Scaling DeepForest using PyTorch Lightning#

Often we have a large number of tiles we want to predict. DeepForest uses PyTorch Lightning to scale inference. This gives us access to powerful tools for scaling without any changes to user code. DeepForest automatically detects whether you are running on GPU or CPU. Within a single GPU node, you can scale training without needing to specify any additional arguments, since we use the ‘auto’ devices detection within PyTorch Lightning. For advanced users, DeepForest can run across multiple SLURM nodes, each with multiple GPUs.

Scaling inference across multiple GPUs#

There are a few situations in which it is useful to replicate the DeepForest module across many separate Python processes. This is especially helpful when we have a series of non-interacting tasks, often called ‘embarrassingly parallel’ processes. In these cases, no DeepForest instance needs to communicate with another instance. Rather than coordinating GPUs with the associated annoyance of overhead and backend errors, we can just launch separate jobs and let them finish on their own. One helpful tool in Python is Dask. Dask is a wonderful open-source tool for coordinating large-scale jobs. Dask can be run locally, across multiple machines, and with an arbitrary set of resources.

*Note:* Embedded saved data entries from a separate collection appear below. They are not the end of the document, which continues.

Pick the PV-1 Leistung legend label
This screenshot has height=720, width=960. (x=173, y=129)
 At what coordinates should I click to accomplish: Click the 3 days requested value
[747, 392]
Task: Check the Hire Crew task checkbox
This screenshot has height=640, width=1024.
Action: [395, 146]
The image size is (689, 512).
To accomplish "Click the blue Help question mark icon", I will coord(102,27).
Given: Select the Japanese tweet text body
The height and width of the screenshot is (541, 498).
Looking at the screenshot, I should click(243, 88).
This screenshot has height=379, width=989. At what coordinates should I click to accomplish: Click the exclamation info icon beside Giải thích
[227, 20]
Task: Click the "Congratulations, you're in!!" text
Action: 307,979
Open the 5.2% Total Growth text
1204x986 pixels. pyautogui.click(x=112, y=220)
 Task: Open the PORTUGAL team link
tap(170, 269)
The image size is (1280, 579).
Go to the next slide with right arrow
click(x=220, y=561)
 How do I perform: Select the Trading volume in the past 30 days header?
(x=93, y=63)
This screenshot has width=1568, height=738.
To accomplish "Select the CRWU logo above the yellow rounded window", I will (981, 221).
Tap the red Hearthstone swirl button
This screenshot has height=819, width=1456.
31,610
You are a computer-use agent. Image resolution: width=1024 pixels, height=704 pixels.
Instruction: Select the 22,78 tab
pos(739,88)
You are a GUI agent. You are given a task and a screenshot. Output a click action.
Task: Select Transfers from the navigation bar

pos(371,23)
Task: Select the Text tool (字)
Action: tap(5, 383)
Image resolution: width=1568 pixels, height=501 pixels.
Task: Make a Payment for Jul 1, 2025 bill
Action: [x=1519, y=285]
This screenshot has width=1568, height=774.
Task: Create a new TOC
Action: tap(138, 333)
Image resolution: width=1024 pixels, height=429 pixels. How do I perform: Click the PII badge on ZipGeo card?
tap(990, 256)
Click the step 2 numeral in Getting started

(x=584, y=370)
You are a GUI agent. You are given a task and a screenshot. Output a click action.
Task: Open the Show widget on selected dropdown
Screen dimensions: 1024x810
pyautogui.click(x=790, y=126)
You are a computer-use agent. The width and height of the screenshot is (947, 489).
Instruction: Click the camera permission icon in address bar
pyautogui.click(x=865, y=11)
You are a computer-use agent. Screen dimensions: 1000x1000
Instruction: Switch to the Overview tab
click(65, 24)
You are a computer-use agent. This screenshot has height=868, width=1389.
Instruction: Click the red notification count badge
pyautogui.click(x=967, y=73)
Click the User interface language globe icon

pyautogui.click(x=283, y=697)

Example Dask and DeepForest integration using SLURM#

Imagine we have a list of images we want to predict using deepforest.main.predict_tile(). DeepForest does not allow multi-GPU inference within each tile, as it is too much of a headache to make sure the threads return the correct overlapping window. Instead, we can parallelize across tiles, such that each GPU takes a tile and performs an action. The general structure is to create a Dask client across multiple GPUs, submit each DeepForest predict_tile() instance, and monitor the results. In this example, we are using a SLURMCluster, a common job scheduler for large clusters. There are many similar ways to create a Dask client object that will be specific to a particular organization. The following arguments are specific to the University of Florida cluster, but will be largely similar to other SLURM naming conventions. We use the extra Dask package, dask-jobqueue, which helps format the call.

from dask_jobqueue import SLURMCluster
from dask.distributed import Client

cluster = SLURMCluster(processes=1,
                        cores=10,
                        memory="40 GB",
                        walltime='24:00:00',
                        job_extra=extra_args,
                        extra=['--resources gpu=1'],
                        nanny=False,
                        scheduler_options={"dashboard_address": ":8787"},
                        local_directory="/orange/idtrees-collab/tmp/",
                        death_timeout=100)
print(cluster.job_script())
cluster.scale(10)

dask_client = Client(cluster)

This job script gets a single GPUs with “40GB” of memory with 10 cpus. We then ask for 10 instances of this setup. Now that we have a dask client, we can send our custom function.

def function_to_parallelize(tile):
    m = main.deepforest()
    m.use_release() # sub in the custom logic to load your own models
    boxes = m.predict_tile(raster_path=tile)
    # save the predictions using the tile pathname
    filename = "{}.csv".format(os.path.splitext(os.path.basename(tile))[0])
    filename = os.path.join(<savedir>,filename)
    boxes.to_csv(filename)

    return filename

tiles = [<list of tiles to predict>]
futures = []
for tile in tiles:
    future = client.submit(function_to_parallelize, tile)
    futures.append(future)

We can wait to see the futures as they complete! Dask also has a beautiful visualization tool using bokeh.

for x in futures:
    completed_filename = x.result()
    print(completed_filename)